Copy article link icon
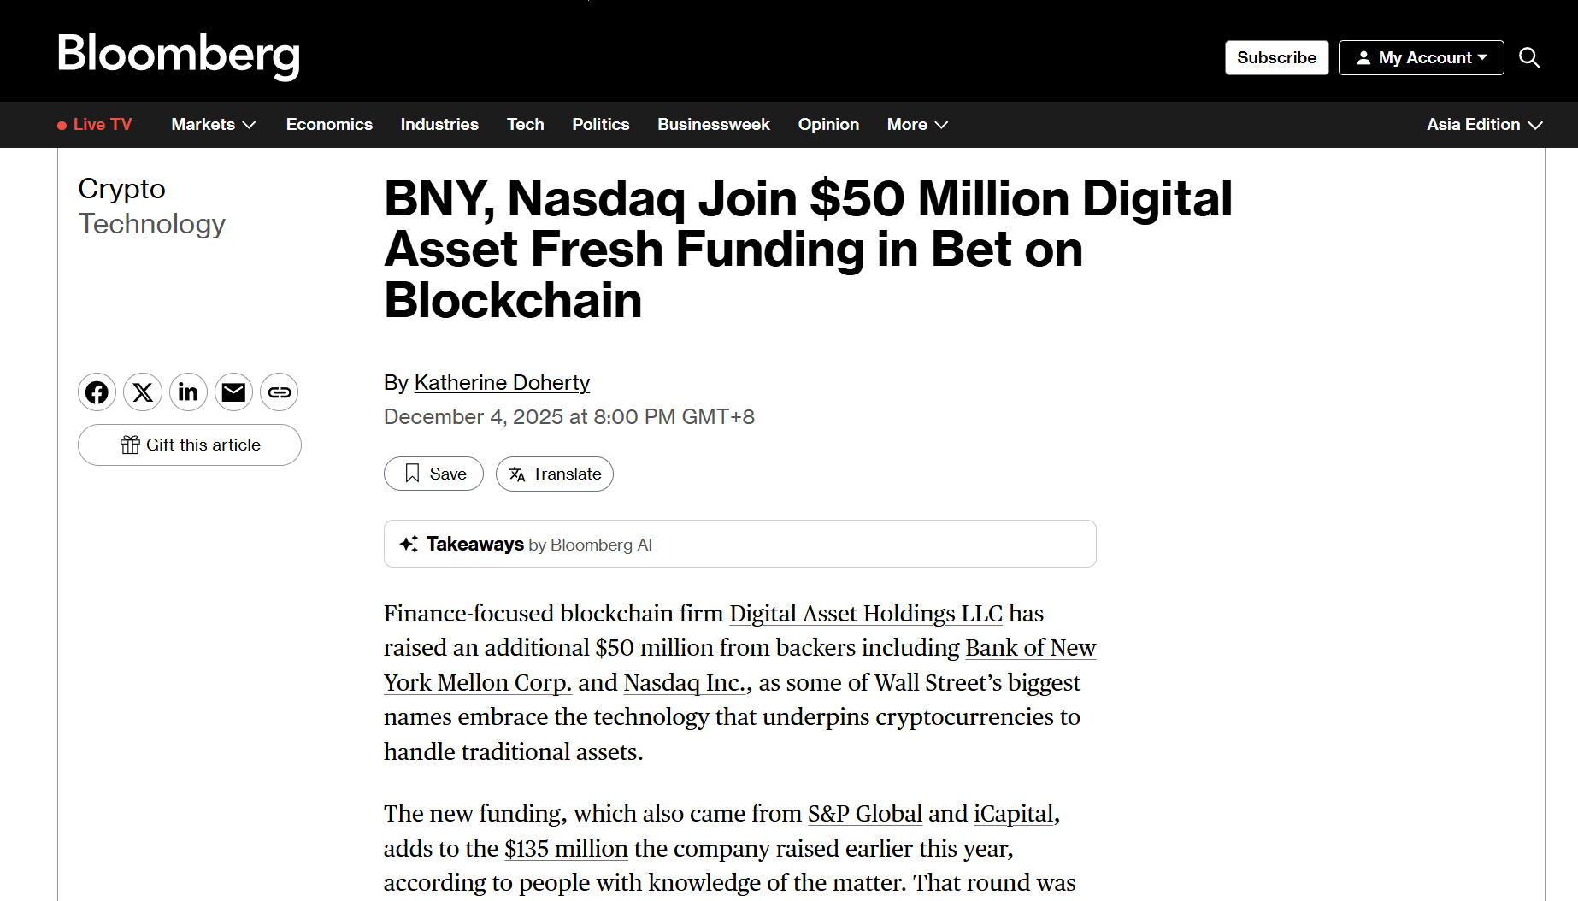 click(280, 392)
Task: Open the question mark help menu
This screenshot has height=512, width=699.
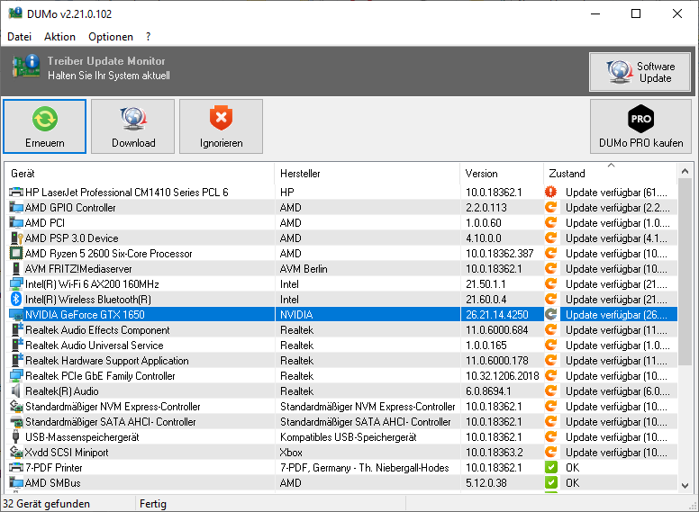Action: 149,37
+--
(EXERCISE BRIEF) All of the entries above are to be written out exactly, with no pictures.

(OUTPUT)
Copy article link icon
 click(280, 392)
Task: Open the question mark help menu
This screenshot has height=512, width=699.
Action: 149,37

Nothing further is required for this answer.